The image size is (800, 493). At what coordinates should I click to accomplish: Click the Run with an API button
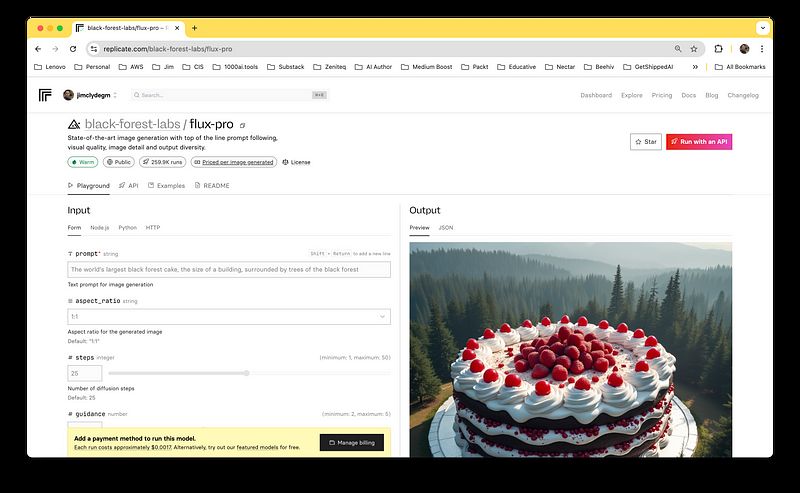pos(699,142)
•••
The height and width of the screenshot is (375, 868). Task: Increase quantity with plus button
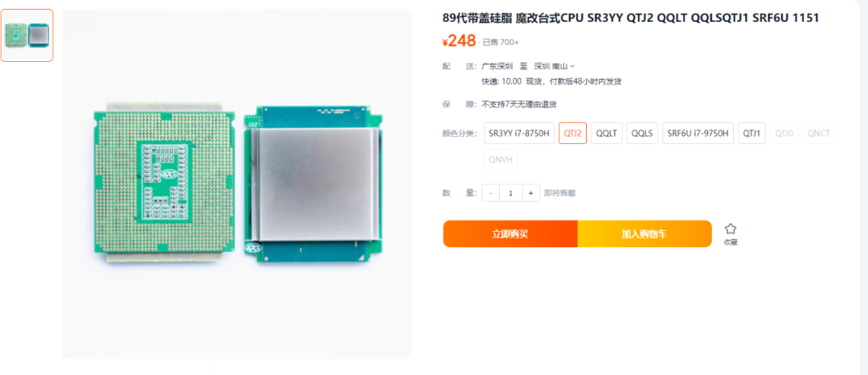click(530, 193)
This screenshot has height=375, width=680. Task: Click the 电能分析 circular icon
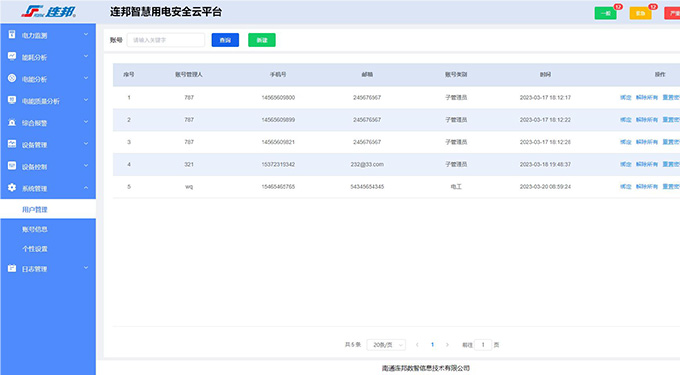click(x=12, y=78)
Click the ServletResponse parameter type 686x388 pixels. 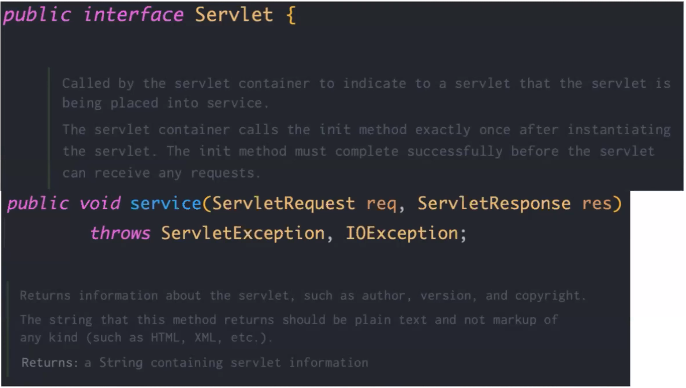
•••
WHAT YOU ARE ASKED TO DO: Print everything from the line with "This screenshot has" down to the line with "Click the ServletResponse" in the entries above, both lines included and nothing more, without the pictures.

REPLY TO THE TASK:
This screenshot has height=375, width=680. Task: Click the 电能分析 circular icon
click(x=12, y=78)
Click the ServletResponse parameter type 686x388 pixels. 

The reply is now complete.